Tuesday, February 2, 2010

Good Times

The Antarctic Dream continues. This time no pictures of the boat. Instead, the good time we had on the boat. How many of you have spent New Year's Eve in the Antarctic?

The food, booze, and laughs were plentiful. Everyone got into the act, including the bartender (above) who should have been pouring our next round of drinks.

Fun, fun, fun with an Argentinian and Chilean crew just a few moments before midnight, ready to ring in 2010.

The fun was hot. The food was spicy.

The women on board referred to this converted Chilean naval vessel, built in 1957, as the "Love Boat".

...because they all had a crush on "El Capitan". A handsome 40-ish Chilean heartthrob known only as "Ernesto".

Here's "Ernesto" toasting our friend David (but Ernesto's eyes are on David's wife, Caroline). Can you say it ...softly..."Ernesto"....

Uh oh...anyone seen Ernesto? They're all wondering where he left and with whom.

Paul thinks Ernesto has squired away with Corita. Way to go, Ernesto! Happy New Year!
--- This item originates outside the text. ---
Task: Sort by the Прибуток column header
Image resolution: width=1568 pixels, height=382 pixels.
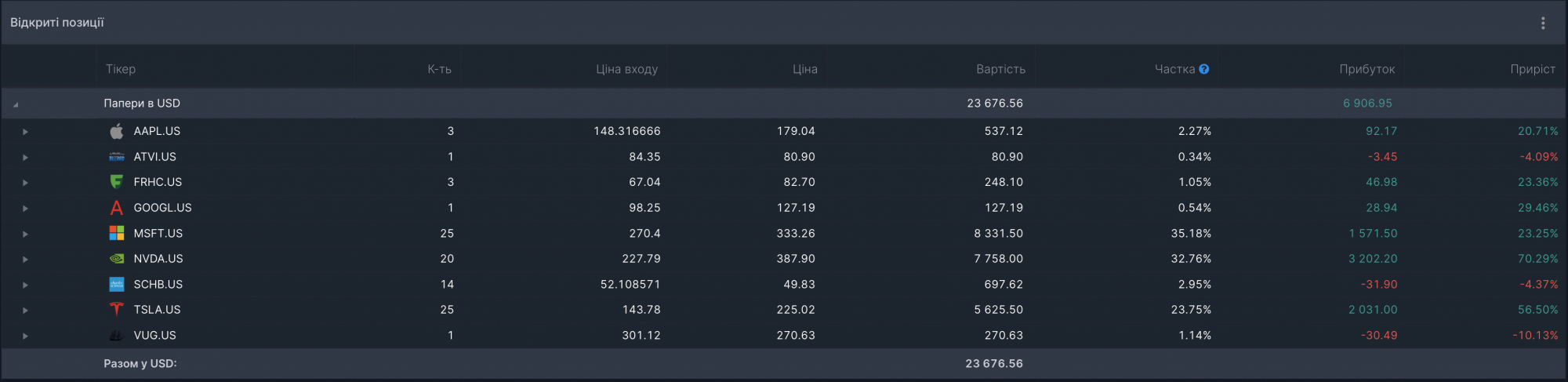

Actually, Corita is back in the cabin cleaning her drawers.

And here I am cleaning out mine, in the bath tub. I told you, the food was spicy. Our friends called it "traveler's tummy". But no, it was just the s***s.

Happy New Year! So what the hell else is new? Paul says he's loaded his britches in Spain, Brazil, Thailand, Mexico (duh), the Peruvian Amazon, Tanzania, and on a transcontinental flight on a private jet known as "Regent Air". Everybody enjoyed that one. Dyan Cannon was on board and boy, did she tear up. So losing it in the Antarctic is nothing new for Paul. For him, it's like people who collect refrigerator magnets when they travel. He collects something even more memorable.
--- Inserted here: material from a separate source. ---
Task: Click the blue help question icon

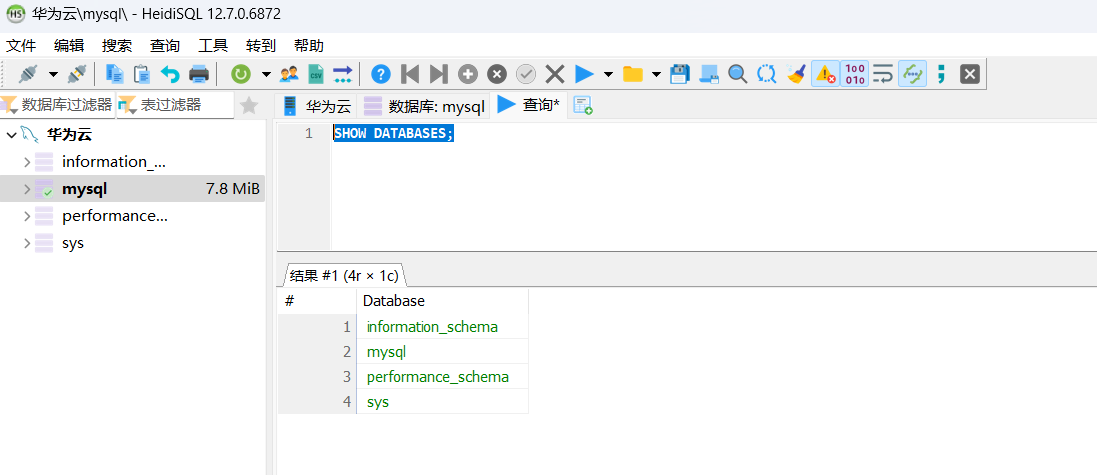Action: point(380,74)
This is the toilet in our cabin. Hell, he didn't even make it that far.

By January 3rd, Paul's feeling better while our friend Brian is being felt out by one of the guides on his interest in helping to finance a new travel venture. Purchasing an old Russian submarine that can cruise beneath the rough seas and carry about a hundred passengers to and through the Antarctic. I kid you not. This is actually on the drawing boards. Think about it: an old Russian sub, 100 paying passengers bound for the South Pole. Stay tuned.

Brian said he'd have to think about that one because his mind was on other things, like his big day, today, January 3rd. He turned 6-5. And the passengers and crew threw him quite a party.

It's hard to get Brian excited even when people fawn all over him. Which is what makes him so likeable.

The ship's chef prepared a cake especially for the occasion and along with our friends David and Caroline from Australia, Paul, Denise and I tried to ratchet up Brian's excitement level.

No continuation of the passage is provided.